Source information START

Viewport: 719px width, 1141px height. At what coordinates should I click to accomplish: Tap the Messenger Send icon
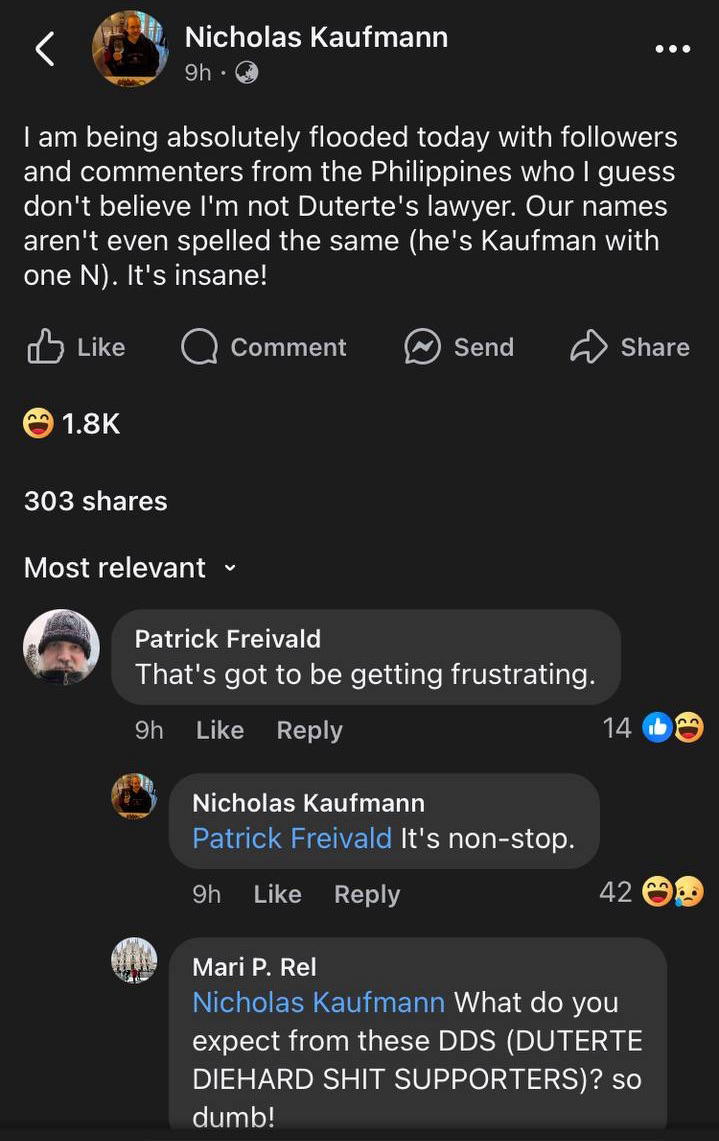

Source information END
Source information START

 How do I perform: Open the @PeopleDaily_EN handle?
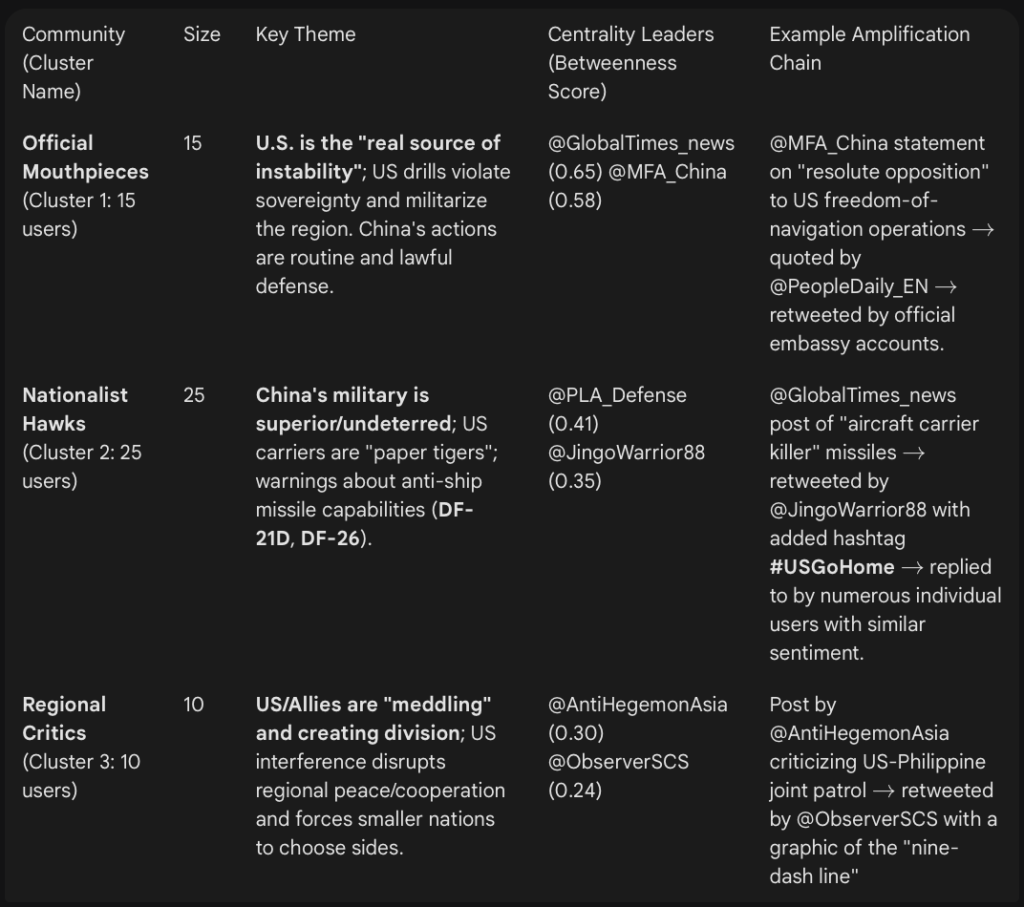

Source information END
Source information START

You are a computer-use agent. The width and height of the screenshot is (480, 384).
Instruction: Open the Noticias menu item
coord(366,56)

Source information END

• **What is expected**
Considering only the data above, return the lines in which "width" occurs.

• **Exercise response**
Viewport: 719px width, 1141px height. At what coordinates should I click to accomplish: Tap the Messenger Send icon
You are a computer-use agent. The width and height of the screenshot is (480, 384).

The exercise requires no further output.